## Excerpt to read
----------------
About the book…

Stephen Graham Jones returns with ‘Night Of The Mannequins’, a contemporary horror story where a teen prank goes very wrong and all hell breaks loose: is there a supernatural cause, a psychopath on the loose, or both?

A Tor Original novella, available in e-book , audiobook or paperback, and boy I was not ready for this!
Stephen Graham Jones is truly a chameleon-esque writer who can change his art from to fit the brief he is given-whether it is a short story, a novella , or a full blown novel, his plotting and characterisation, always snugly inhabits that space. Like a mummy filling their bandages, a killing rage slotted inside a zombie’s ever decomposing carcass, he is  a consummate professional of his craft.

In this novella, you have a first person narrator, Sawyer, telling you the tale of what happened the night of the mannequin. What looks, ostensibly like a slasher story of a mannequin on a rampage, quickly becomes so much more than that.

It is a coming of age tale, a cinematic conceit which puts you in the front row of the ensuing carnage, a motif used to explain that odd sense of dislocation between leaving school, and being recognised in the eyes of society as a grown up. And Manny, the recovered mannequin, is emblematic of this process. He is a found object, recovered from a pond, a companion through summer days, dressed up in the clothes of Sawyer, and his gang’s parents clothes. But when the summer days are gone, and they have to navigate that final step, one last prank is on the cards, a night at the cinema where one of their number, Shanna, works. After sneaking them into a movie without paying, Shanna’s boss is riding her hard, as the ex-boyfriend of Shanna’s mother, he has employed her to earn enough money to compensate her parents for their last prank.

”Maybe this is how it happens after high school,right? Or even on the ramp up to high school being over. You just drift away, and then it gets easier not to call, and then you forget the number, and then you see your old friend in line for the movie or whatever and you let your eyes keep moving, because it is going to be awkward now.”
----------------
## What you will do
1/ According to the review of Night of the Mannequins, where was Manny the mannequin found?
2/ Carry the review of Night of the Mannequins forward from its last paragraph.

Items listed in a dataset
----------------
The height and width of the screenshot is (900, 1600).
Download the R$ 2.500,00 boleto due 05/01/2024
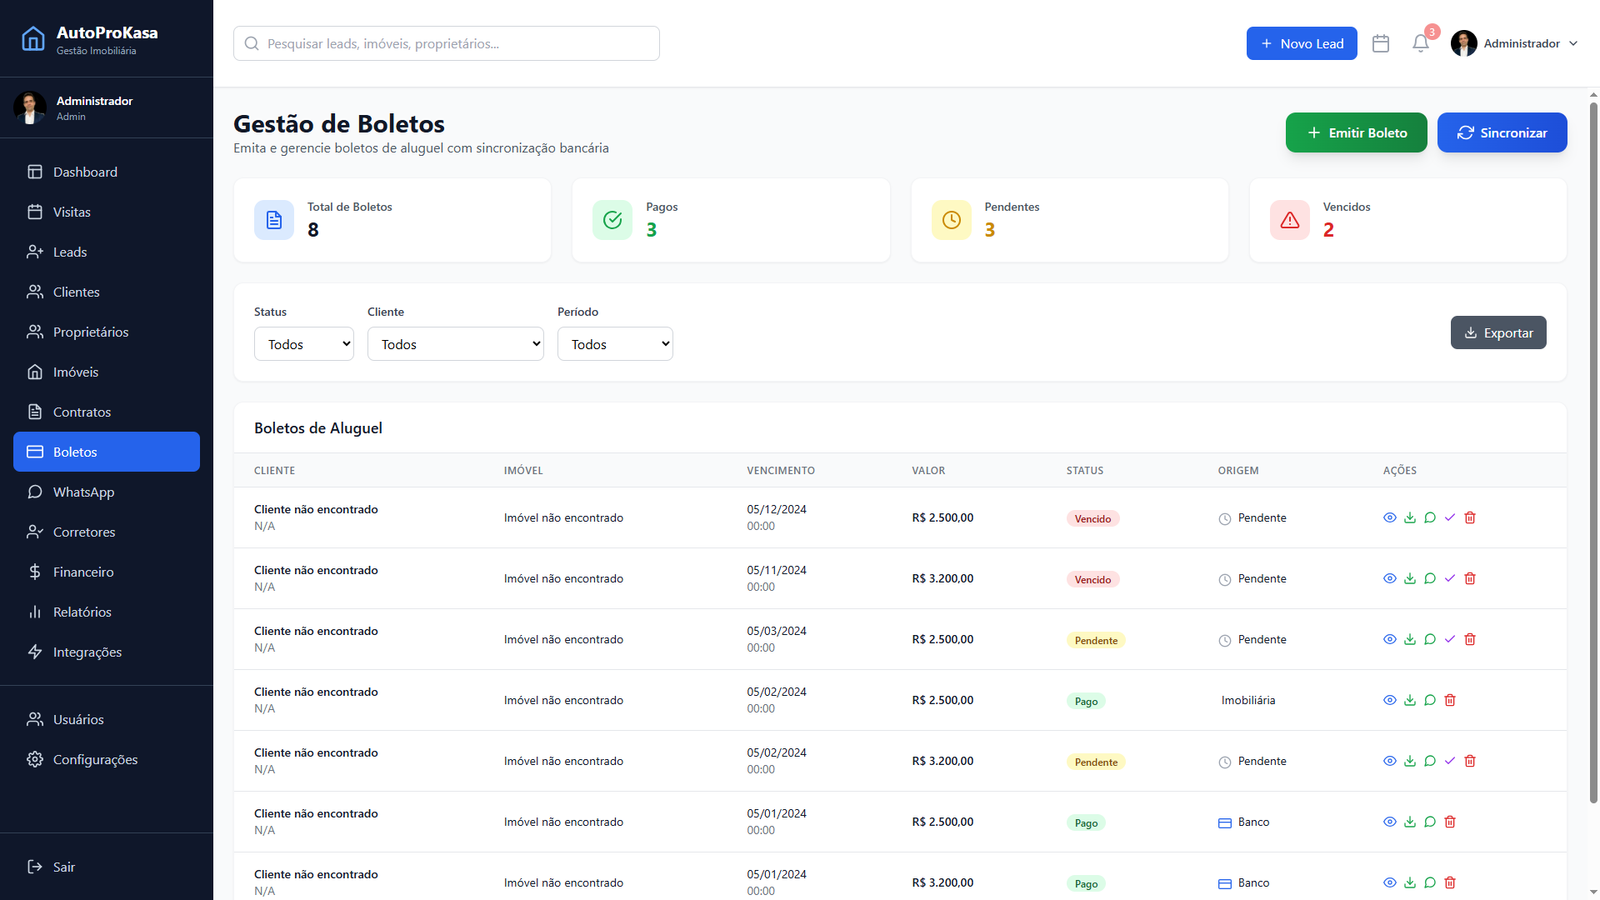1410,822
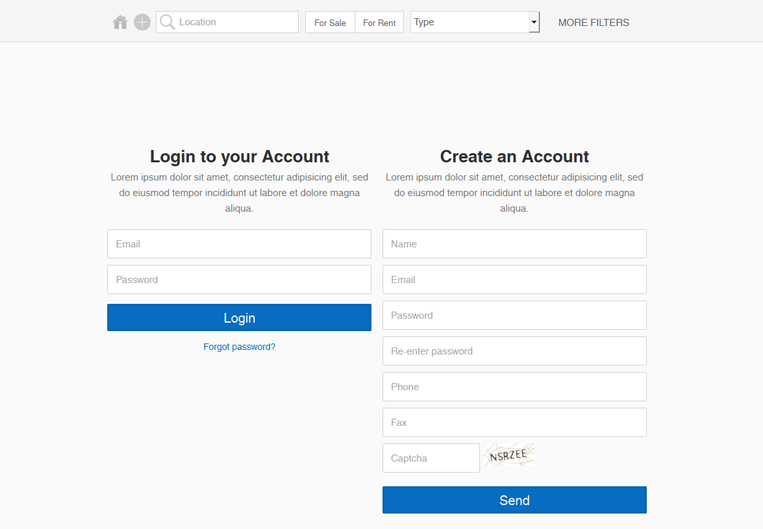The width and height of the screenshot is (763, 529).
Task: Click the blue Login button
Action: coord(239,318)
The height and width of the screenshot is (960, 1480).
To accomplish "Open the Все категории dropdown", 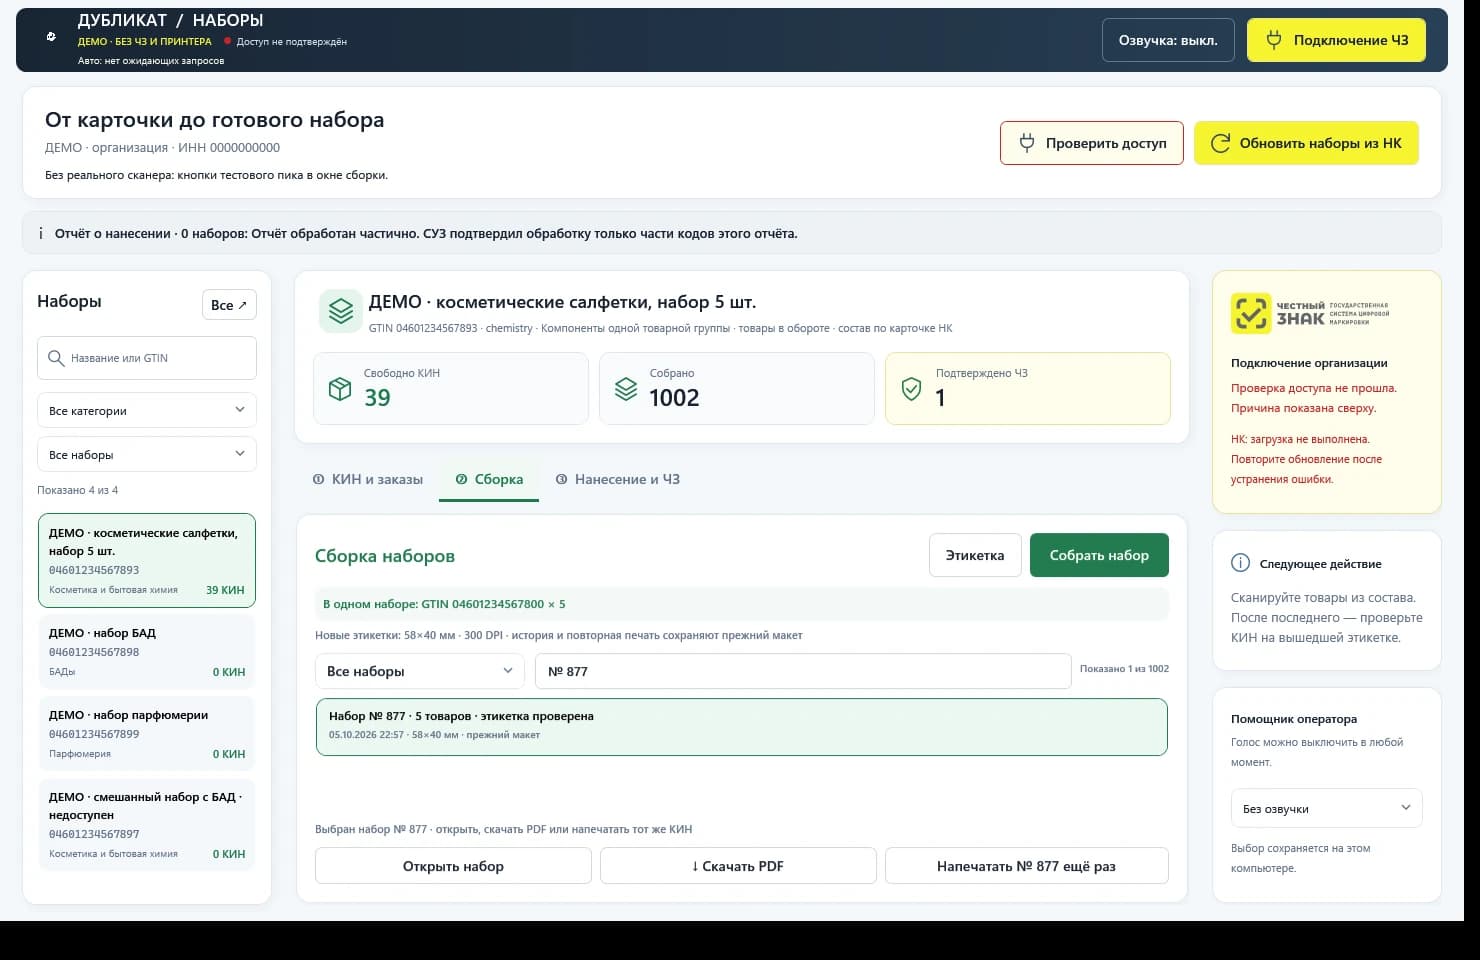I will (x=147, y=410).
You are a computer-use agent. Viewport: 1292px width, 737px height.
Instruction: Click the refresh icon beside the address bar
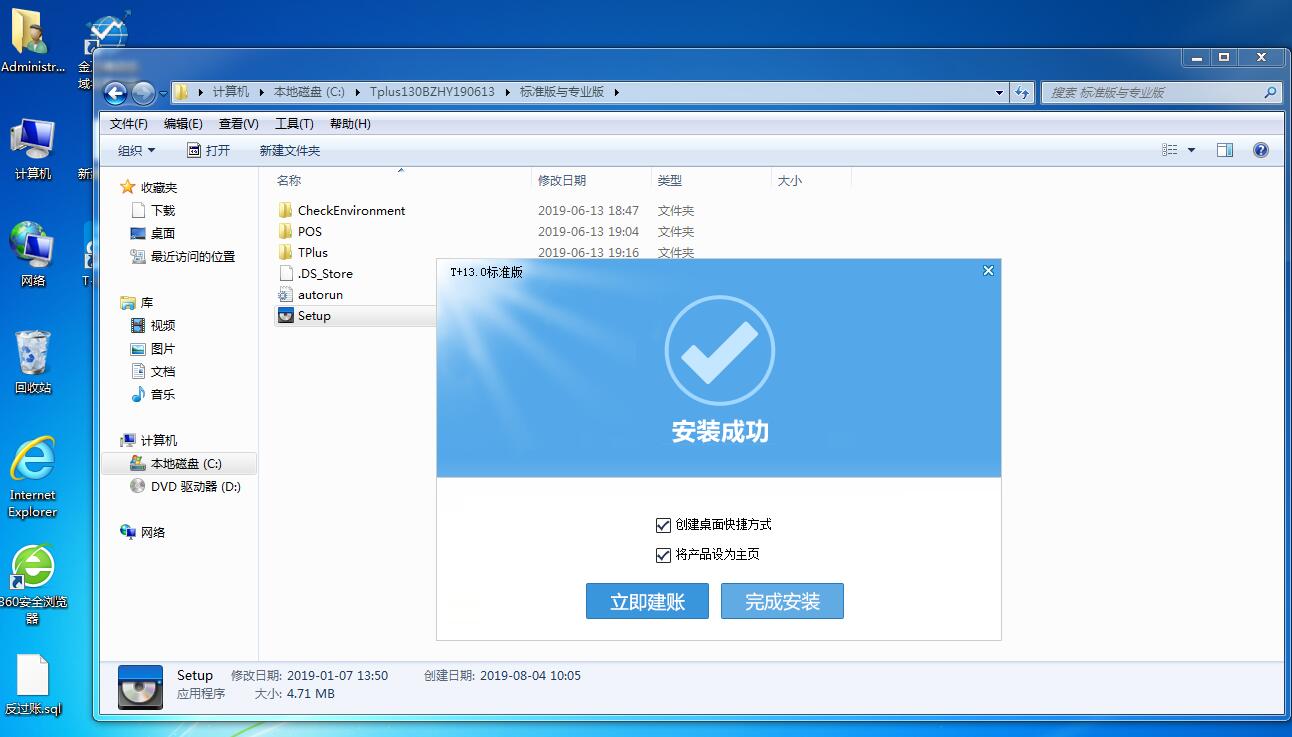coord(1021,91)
----------------
## Task-by-task answers
1/ In a pond.

2/
So they break Manny up into cartable pieces, take him into the cinema, paying for tickets this time, and re-assemble Manny in the front row, besides themselves with glee at the sheer terror this will give the unsuspecting manager.

Except, of course, the joke is on the kids.

I really don’t want to spoil why, or how, suffice it to say that as with the synopsis of this tale, appearances are deceptive. The mannequin can be dressed up any which way you like, but, in the end, he has to conform to the shape in which his owner poses his. He has no autonomy, no get out clause, he is what he is.

I really enjoyed the way that reading the book felt like being told a tale by one of my own teens. Sitting here, writing this after she has gone out to get supplies with her dad, I feel a familiar exhaustion bought on by the onslaught of her re-capping her day in school. Graham Jones has this down pat, including the rhetorical questions, which I can hear in that particular way which is quintessentially a teen-speak thing.

Sawyer (I am not sure, more learned readers may say if this is based on ‘Tom Sawyer’, adding a layer of textual richness to the tale) notes that the mannequin skin tone doesn’t even come close to matching his own. It made me think back to an article which I read last year, about non-Caucasian skin tone plasters, and I had never, ever realised that plasters were designed to blend in to Caucasian skin. Apart from feeling embarrassed at not knowing that, and outraged, it had never occurred to me as I am literally vampire-esque in skin tone so they always stuck out . Anyhow, when you start to think about it, when do you see non-Caucasian mannequins?

Being huge nerds, we are always secretly thrilled by the way Doctor Who was filmed in, and around, South Wales. The autons from initial episode, ‘Rose’ were placed in shops we know very well, and whilst you jokingly mention, ‘Don’t turn your back on the dummies, they may be autons!’

A) You never know, they really might be and

B) The blank features of these dummies, the lack of expression, the lack of movement is very , very scary.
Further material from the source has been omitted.